• SELECTED TEXT

George was a framework knitter. This had been a well paid and secure occupation in his youth. In 1800 there had been 45,000 knitting frames in the country with most of them concentrated in the East Midlands with Derby as the centre of silk knitting.
The family lived in Leper Street and he may have worked from home or in one of factory units set up by enterprising businessmen who rented out machines to framework knitters. The knitting machine was a little taller than an upright piano. It was operated by foot pedals and by the nineteenth century machines could knit five or six rows of knitting with 288 stitches a row in a minute.
There is a lot of tosh written about the working lives of men like George. To the opponents of the new factory system he was his own master, free to work when he wanted with his family around him in surroundings which were very different from the noisy and dangerous factories. But he had to buy in candles, heat the workroom and was at the mercy of those he supplied his finished work to.
Nevertheless George might well feel confident that his was a secure future. Unlike cotton and wool the silk industry was slow to move over to factory production. Both framework knitters and their employers resisted industrialization.

• DATASET RECORDS
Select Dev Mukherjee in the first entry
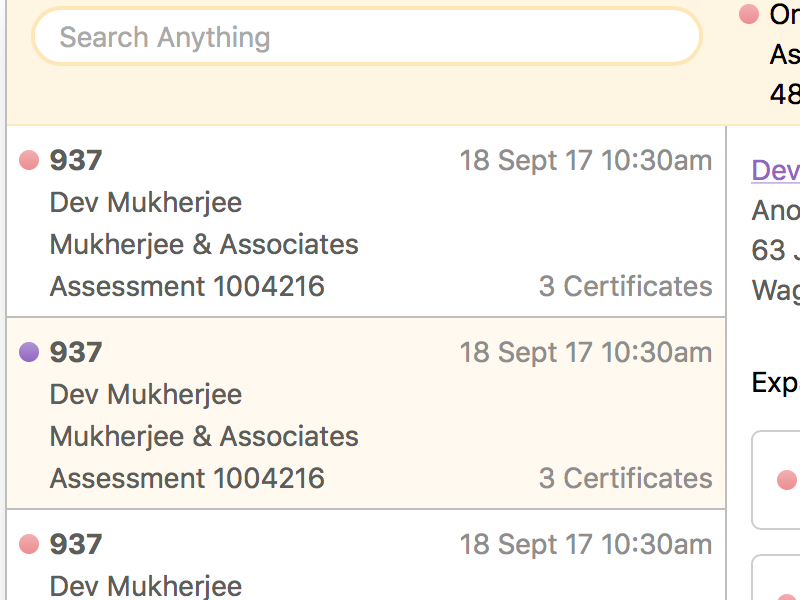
...
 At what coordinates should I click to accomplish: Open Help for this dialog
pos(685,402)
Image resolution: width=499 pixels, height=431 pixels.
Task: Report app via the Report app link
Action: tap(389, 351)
==
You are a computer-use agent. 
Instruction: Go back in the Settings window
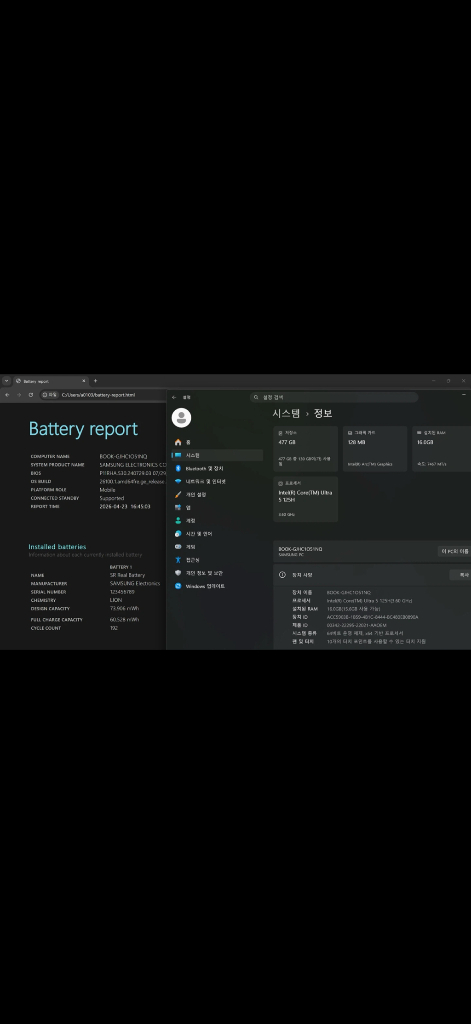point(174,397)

• INSTRUCTIONS
1: Please output the stretch of the framework knitter text from "There is a lot" through "finished work to.", copied word for word.
2: According to the framework knitter text, how many knitting frames were in the country in 1800?

• ANSWERS BY ITEM NUMBER
1:
There is a lot of tosh written about the working lives of men like George. To the opponents of the new factory system he was his own master, free to work when he wanted with his family around him in surroundings which were very different from the noisy and dangerous factories. But he had to buy in candles, heat the workroom and was at the mercy of those he supplied his finished work to.

2: 45,000